Give again, word for word, each line below starting at the one that contains "Go back using" and ending at the one that contains "Open Accounting via".

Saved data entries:
▼▼▼
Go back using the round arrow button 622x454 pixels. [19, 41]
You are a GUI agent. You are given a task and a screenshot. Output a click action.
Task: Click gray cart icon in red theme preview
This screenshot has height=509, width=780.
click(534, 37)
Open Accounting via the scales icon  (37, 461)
▲▲▲
▼▼▼
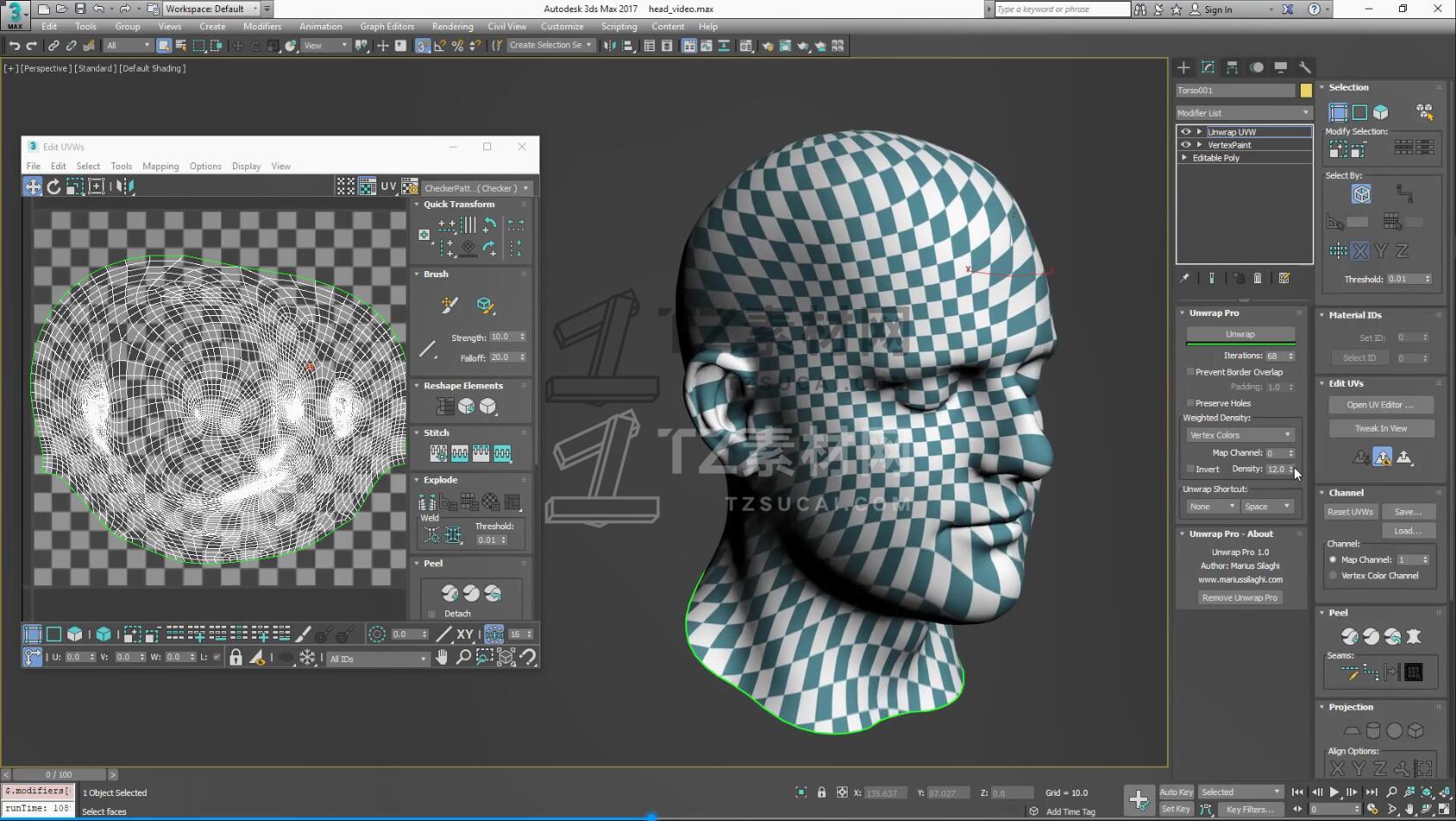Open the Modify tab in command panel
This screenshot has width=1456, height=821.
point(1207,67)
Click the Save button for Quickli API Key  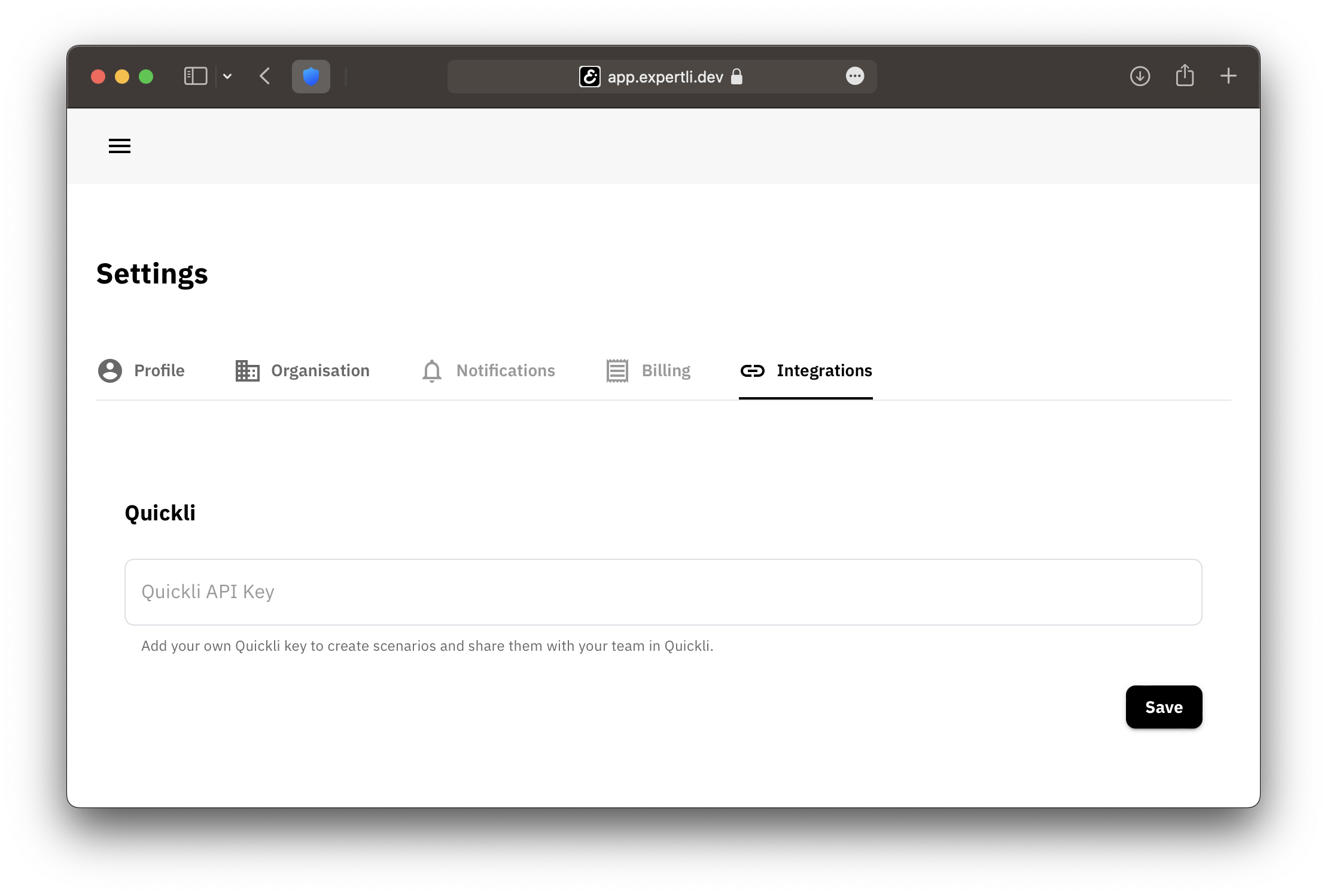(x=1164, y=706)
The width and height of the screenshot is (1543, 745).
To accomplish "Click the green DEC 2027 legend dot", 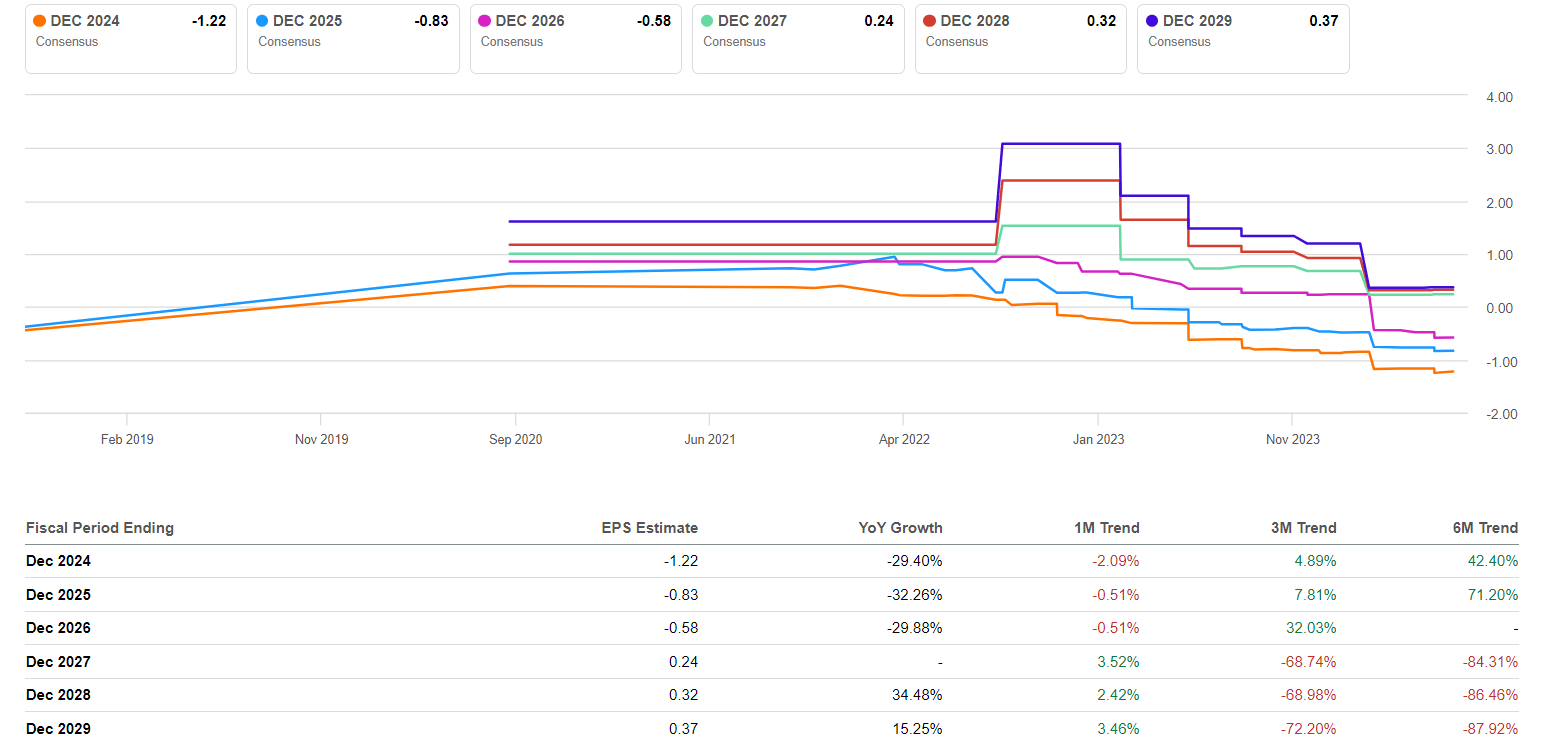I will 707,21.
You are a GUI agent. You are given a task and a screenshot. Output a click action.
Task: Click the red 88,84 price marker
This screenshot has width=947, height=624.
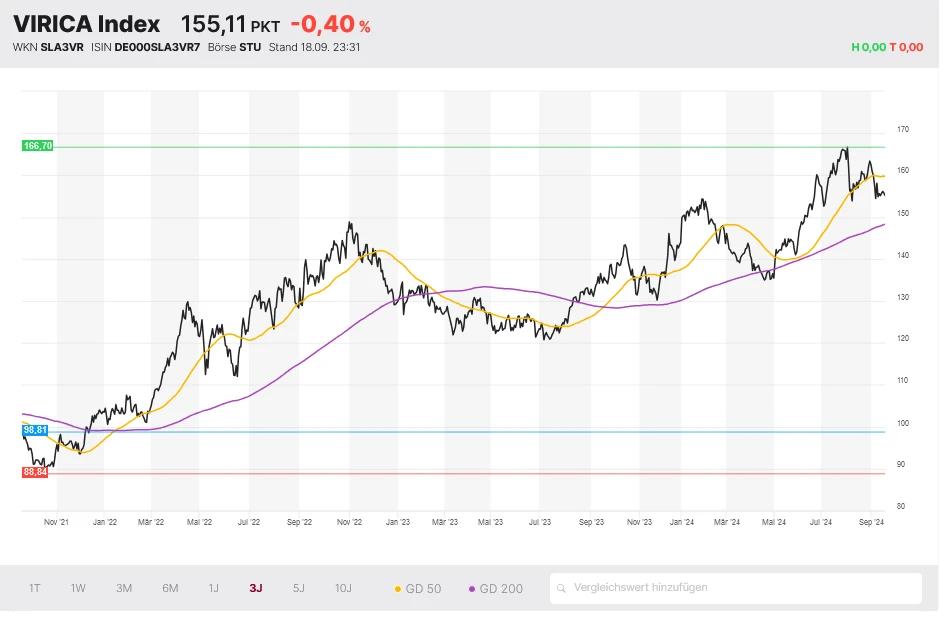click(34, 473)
▲▲▲
• _ANSWER BELOW_
Go back using the round arrow button 622x454 pixels. [19, 41]
You are a GUI agent. You are given a task and a screenshot. Output a click action.
Task: Click gray cart icon in red theme preview
This screenshot has height=509, width=780.
click(534, 37)
Open Accounting via the scales icon  (37, 461)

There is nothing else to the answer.